— start of Source text —
Step S28: The path extractor 140 identifies information related to the output process. Specifically, the path extractor 140 identifies the name of the data table to be updated, the type of update process to be performed on the data table (addition or updating or deletion of a record), and the names of fields to be written. Also, the path extractor 140 specifies the name of an inherited field, that is, the name of a field whose value is acquired in the input process and is used in the output process. Then, the path extractor 140 generates path information including the information about the input process and branching control held thereby and the information about the output process identified thereby, and stores the generated path information in the path information storage 150. The held information is thereafter discarded, whereupon the process proceeds to Step S29.

Step S29: The path extractor 140 determines whether or not there is an instruction to be selected next in order of execution. Namely, it is determined whether or not the currently traced path has reached the end of the business program. If there is an instruction to be selected next, the process proceeds to Step S22; if not, the process proceeds to Step S30.
— end of Source text —
— start of Data lines —
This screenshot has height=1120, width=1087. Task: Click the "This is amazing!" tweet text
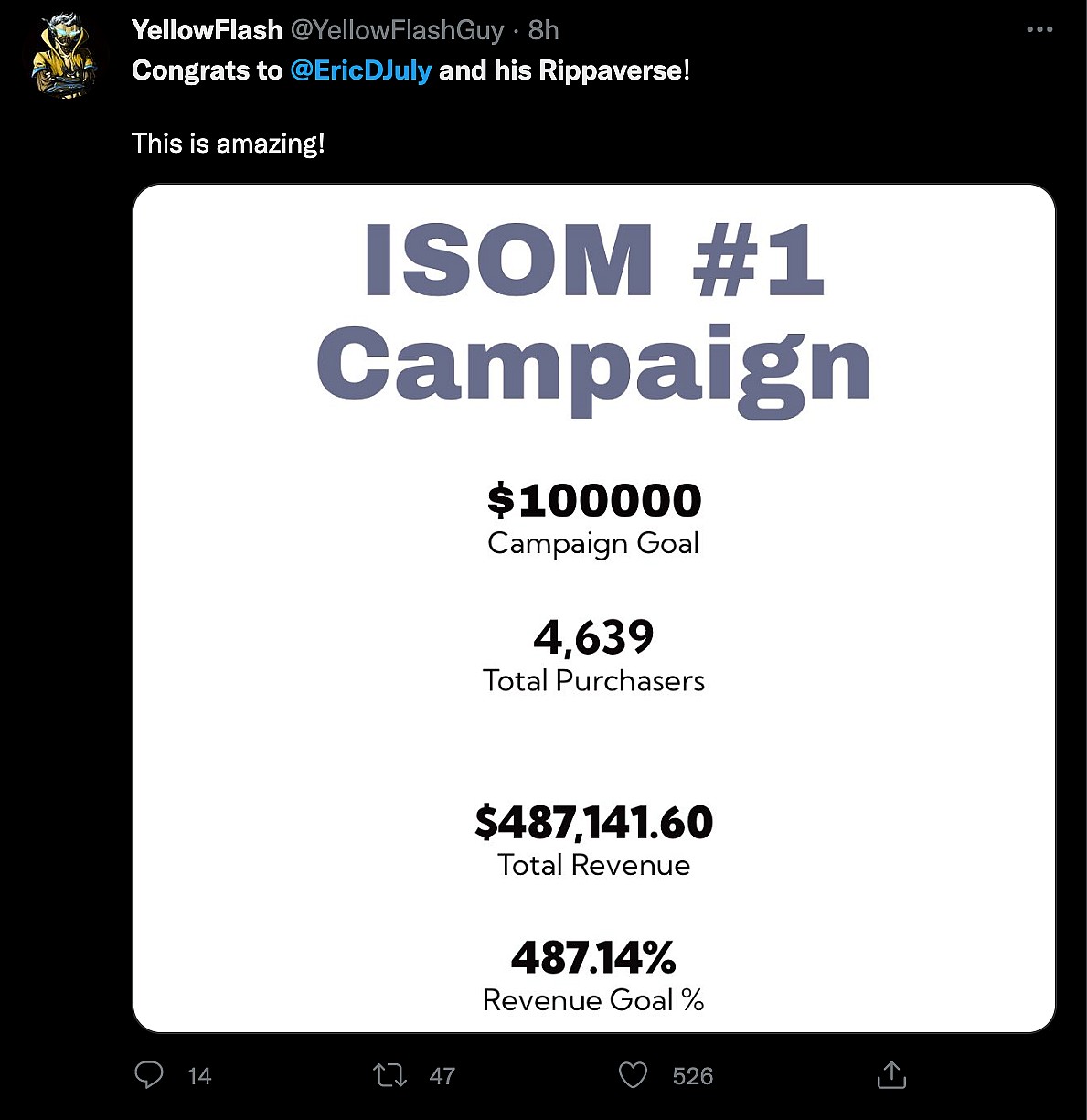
— end of Data lines —
*Work instructions*
1 – How would you render this sentence from the path extractor passage in Spanish: "Namely, it is determined whether or not the currently traced path has reached the end of the business program."
2 – Can you pick up the path extractor passage after its last sentence and carry it forward?
The material isn't needed for anything here.

*Expected answers*
1 – Es decir, se determina si la ruta que se está rastreando actualmente ha llegado o no al final del programa de negocio.

2 –
Step S30: The path extractor 140 determines whether or not there is a branch path not selected yet in Step S26. Namely, it is determined whether or not there is another processing path in the main program selected in Step S21. If there is a branch path not selected yet, the process proceeds to Step S31; if there is no unselected branch path, the process proceeds to Step S32.

Step S31: The path extractor 140 returns to the beginning of the main program selected in Step S21, and then the process proceeds to Step S22.

Step S32: The path extractor 140 determines whether or not there is a main program not selected yet in Step S21. If there is a main program not selected yet, the process proceeds to Step S21; if all main programs have been selected, the path extraction process ends.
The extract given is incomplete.